I also remember when I met our kids at ATN for the first time.  Knowing and falling in love with children who do not know the love of a parent is life-changing.  Meeting the kids at ATN initially is what led us to begin the adoption process back in 2012, and these kids have completely destroyed our lives in the most incredible way possible!  So, my question is, has meeting these kids (or kids like them) changed you?  I am describing 19 kids who have missed out on what every kid desperately needs…The love of a Mom and Dad.  The problem is that there are, quite literally, millions and millions of other kids around the world that find themselves in this same situation.  Here is my hope:

That these kids, and kids around the world like them, would absolutely destroy our lives in incredible ways.

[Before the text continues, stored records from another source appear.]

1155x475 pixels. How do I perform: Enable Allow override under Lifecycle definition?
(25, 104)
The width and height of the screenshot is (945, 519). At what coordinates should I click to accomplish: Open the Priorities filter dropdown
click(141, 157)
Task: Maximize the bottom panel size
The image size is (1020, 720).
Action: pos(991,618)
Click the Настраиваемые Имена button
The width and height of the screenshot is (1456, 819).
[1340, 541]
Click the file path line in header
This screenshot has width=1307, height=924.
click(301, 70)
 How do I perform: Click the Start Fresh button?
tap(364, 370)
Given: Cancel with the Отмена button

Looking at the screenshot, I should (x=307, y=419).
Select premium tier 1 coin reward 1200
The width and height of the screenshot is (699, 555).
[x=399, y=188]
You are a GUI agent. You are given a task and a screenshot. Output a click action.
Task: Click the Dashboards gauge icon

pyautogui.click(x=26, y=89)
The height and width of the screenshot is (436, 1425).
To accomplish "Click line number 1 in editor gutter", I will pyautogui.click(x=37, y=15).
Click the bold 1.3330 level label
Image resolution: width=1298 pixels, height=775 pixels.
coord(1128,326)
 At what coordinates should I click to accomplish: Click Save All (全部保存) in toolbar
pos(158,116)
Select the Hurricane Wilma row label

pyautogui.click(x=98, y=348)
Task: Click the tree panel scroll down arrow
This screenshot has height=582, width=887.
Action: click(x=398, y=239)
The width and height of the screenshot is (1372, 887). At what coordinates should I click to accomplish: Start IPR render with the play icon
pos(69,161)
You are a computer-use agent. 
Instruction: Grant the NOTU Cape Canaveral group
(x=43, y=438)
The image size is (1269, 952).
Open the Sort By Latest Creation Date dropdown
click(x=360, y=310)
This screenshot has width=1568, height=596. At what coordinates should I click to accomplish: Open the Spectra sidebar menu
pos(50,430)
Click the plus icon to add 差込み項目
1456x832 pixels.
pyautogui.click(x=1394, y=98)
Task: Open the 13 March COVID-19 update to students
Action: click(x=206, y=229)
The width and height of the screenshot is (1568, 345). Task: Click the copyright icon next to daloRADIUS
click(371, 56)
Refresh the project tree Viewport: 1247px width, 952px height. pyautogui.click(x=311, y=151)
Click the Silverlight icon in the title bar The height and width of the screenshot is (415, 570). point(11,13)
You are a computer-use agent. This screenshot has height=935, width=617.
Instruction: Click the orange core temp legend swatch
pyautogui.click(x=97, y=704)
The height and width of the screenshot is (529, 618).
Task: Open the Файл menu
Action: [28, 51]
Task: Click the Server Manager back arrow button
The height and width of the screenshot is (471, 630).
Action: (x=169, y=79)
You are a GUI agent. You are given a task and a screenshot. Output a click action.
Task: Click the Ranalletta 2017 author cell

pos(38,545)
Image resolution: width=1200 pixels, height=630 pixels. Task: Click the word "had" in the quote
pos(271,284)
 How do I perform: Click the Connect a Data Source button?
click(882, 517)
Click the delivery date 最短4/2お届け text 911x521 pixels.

Will it lead you to adopt?  I hope so.  Will it lead you to get more involved with ATN?  I hope so.  Will it lead you to do something in your city with kids who need to know what it feels like to be loved?  I hope so.  Will it lead you to take action?  I hope so.  The problem with protesting in the streets (unless it is organized and requires actual sacrifice), kneeling for the national anthem, or taking part in other forms of “social change” events is that oftentimes they accomplish very little.  They are, all too often, symbolic protests that take very little sacrifice and produce very little change.  The opposite of that would be to do something that can absolutely change you, your family, your community, and if enough of us decide to do it…the world.  You see, a trip to Haiti with ATN has the potential to be like these “symbolic” protests.  We can come home from a trip and we can tell everyone how awesome it was and how it is going to change our life and then go back to our exact same way of living.  Or, we could do the opposite of that.  We could allow the kids at ATN and children around the world who are living without a family to completely wreck our lives.  To change the way we live, the way we spend money, the way we spend our free time, and most importantly the way we view our Heavenly Father, the One who adopted us!